Peter Paul Rubens, Samson and Delilah, 1609. National Gallery of London

A painting attributed to Peter Paul Rubens, Samson and Delilah (1609–10), that hangs in London’s National Gallery has long been under suspicion as to whether it is in fact an authentic work by the Baroque artist. Research by the Swiss-based tech company Art Recognition, which uses artificial intelligence (AI) to authenticate artworks, has concluded that the painting has a 91 percent probability of being fake, according to a report in the Guardian.

Rubens did paint a scene of Samson and Delilah, depicting the biblical scene where Delilah orchestrates the cutting of a sleeping Samson’s hair, for one his major patrons Nicolaas Rockox, the mayor of Antwerp, but it disappeared after his death in 1640.

This Samson and Delilah allegedly only resurfaced in 1929 when Ludwig Bruchard, a Rubens expert, attributed the work to the artist. Suspicions regarding the work’s authenticity first began in 1960, after Bruchard’s death and it was revealed he provided certificates of authenticity for cash. More than 60 works by Rubens that were authenticated by Bruchard have since been identified as fakes, including two versions of Diana and Her Nymphs Departing for the Chase, respectively held at the Cleveland Museum of Art in Ohio and the J. Paul Getty Museum in Los Angeles.

The National Gallery purchased the work for a then-record price of £2.5 million from Christie’s in 1980. Over the years, several critics have questioned the Rubens attribution for the museum’s Samson and Delilah, including artist and independent scholar Euphrosyne Doxiadis who has claimed in several papers and interviews that certain details didn’t add up.

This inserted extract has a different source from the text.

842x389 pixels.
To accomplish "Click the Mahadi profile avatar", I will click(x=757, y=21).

Doxiadis pointed out that the National Gallery’s painting differed from the studies that Rubens made for the piece purchased by Rockox, including that Samson’s feet are cropped in the painting but shown in studies and engravings. 

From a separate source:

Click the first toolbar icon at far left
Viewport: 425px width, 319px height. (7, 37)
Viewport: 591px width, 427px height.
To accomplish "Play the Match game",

The recent discovery using AI technology is just another strike against the piece. Using a database of fake and authentic Rubens paintings, Art Recognition taught an AI bot to identify the minute details that comprised authentic Rubens works. Then, the trained bot analyzed the National Gallery’s Samson and Delilah by dividing the canvas into a grid and looking for signs of deviance from Rubens’s style square by square.

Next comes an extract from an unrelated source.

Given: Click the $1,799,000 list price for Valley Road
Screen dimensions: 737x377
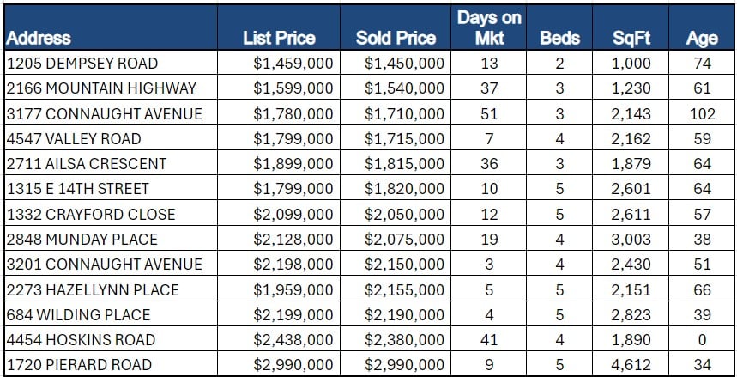Looking at the screenshot, I should click(293, 138).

“We repeated the experiments to be really sure that we were not making a mistake and the result was always the same,” Carina Popovici, the scientist who led the AI analysis, told the Guardian. “Every patch, every single square, came out as fake, with more than 90% probability.”

However, it is unclear how the AI bot might adjust for the varieties in style that might be evidence of studio assistants hands. Art Recognition did not immediately respond to a request for comment.

In an email to ARTnews, the National Gallery said, “The Gallery always takes note of new research. We await its publication in full so that any evidence can be properly assessed. Until such time, it will not be possible to comment further.”